Khudai Khidmatgar - British Raj Tactics Against The Khudai Khidmatgar

British Raj Tactics Against The Khudai Khidmatgar

Further information: Qissa Khwani bazaar massacre

British troops employed a wide variety of tactics against KK activists.

"The British used to torture us, throw us into ponds in wintertime, shave our beards, but even then Badshah Khan told his followers not to lose patience. He said 'there is an answer to violence, which is more violence. But nothing can conquer nonviolence. You cannot kill it. It keeps standing up. The British sent their horses and cars to run over us, but I took my shawl in my mouth to keep from screaming. We were human beings, but we should not cry or express in any way that we were injured or weak." -- Musharraf Din (Baldauf).

Another tactic employed against non-violent protesters who were blocking roads was to charge them with cars and horses.

In 1930, soldiers of the Garhwal Rifles refused to fire on non-violent protests led by Khudai Khidmatgars in Peshawar. By disobeying direct orders, the regiment sent a clear message to London that loyalty of India's armed forces could not be taken for granted to enact draconian measures. However, by 1931, 5,000 members of the Khudai Khidmatgar and 2,000 members of the Congress Party were arrested. This massacre was followed by the shooting of unarmed protestors in Utmanzai and the Takkar Massacre followed by the Hathikhel Massacre.

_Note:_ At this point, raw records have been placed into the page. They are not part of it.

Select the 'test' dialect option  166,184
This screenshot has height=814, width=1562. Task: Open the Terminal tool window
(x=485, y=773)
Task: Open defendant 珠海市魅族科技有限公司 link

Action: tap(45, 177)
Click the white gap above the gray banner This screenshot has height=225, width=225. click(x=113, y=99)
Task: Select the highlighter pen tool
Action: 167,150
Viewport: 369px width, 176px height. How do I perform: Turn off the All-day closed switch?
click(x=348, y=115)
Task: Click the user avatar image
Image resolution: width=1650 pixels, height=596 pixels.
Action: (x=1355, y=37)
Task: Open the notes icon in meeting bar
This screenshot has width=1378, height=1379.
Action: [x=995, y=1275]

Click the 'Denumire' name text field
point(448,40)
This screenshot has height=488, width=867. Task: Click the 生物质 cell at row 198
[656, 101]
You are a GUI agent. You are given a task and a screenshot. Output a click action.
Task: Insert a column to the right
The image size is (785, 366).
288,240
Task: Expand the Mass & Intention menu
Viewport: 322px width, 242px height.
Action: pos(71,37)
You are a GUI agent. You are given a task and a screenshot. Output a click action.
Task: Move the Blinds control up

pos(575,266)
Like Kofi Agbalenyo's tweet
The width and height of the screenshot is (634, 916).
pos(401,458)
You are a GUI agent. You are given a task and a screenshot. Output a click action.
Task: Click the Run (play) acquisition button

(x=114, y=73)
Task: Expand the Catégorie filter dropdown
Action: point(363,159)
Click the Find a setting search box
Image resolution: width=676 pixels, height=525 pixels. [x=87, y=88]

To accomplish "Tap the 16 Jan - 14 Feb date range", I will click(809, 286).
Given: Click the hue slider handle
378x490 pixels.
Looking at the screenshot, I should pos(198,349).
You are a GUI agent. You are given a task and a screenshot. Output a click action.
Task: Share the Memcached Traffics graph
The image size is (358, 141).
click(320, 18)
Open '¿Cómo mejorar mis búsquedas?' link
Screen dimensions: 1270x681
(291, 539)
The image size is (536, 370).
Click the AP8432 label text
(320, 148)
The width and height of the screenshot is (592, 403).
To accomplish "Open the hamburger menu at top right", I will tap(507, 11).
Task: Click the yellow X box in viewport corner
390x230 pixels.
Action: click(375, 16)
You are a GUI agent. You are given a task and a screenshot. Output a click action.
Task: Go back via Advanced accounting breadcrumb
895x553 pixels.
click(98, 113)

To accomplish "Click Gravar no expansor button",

In 1932, the Khudai Khidmatgar movement changed its tactics and involved women in the movement. This unnerved many Indian officers working in the region as in those days of conservative India it was considered a grave insult to attack women, more so in a conservative Pashtun society. However the brutality increased and in one case five police officers in Benares had to be suspended due to "horrific reports about violence used against young female volunteers".

The British bombed a village in the Bajaur Valley in March 1932 and arrested Abdul Ghaffar Khan as well as more than 4,000 Red Shirts. The British bombardments in the border area continued up till 1936-1937 because, “India is a training field for active military training which can be found nowhere else in the Empire", a British court concluded in 1933.

Other tactics ranged from poisoning to the barbaric as castrations were used against some Khudai Khidmatgar activists.

After the anti-war resignation of Dr. Khan's Ministry in 1939 because of the events of World War 2, British tactics towards the movement changed to employ divide-and-rule tactics through the instigation of sectarian and communal tensions over brute force. Governor George Cunningham's policy note of 23 September 1942, called for the government to ‘continuously preach the danger to Muslims of connivance with the revolutionary Hindu body. Most tribesmen seem to respond to this’, while in another paper he commented about the period 1939–1943: ‘Our propaganda since the beginning of the war had been most successful. It had played throughout on the Islamic theme.’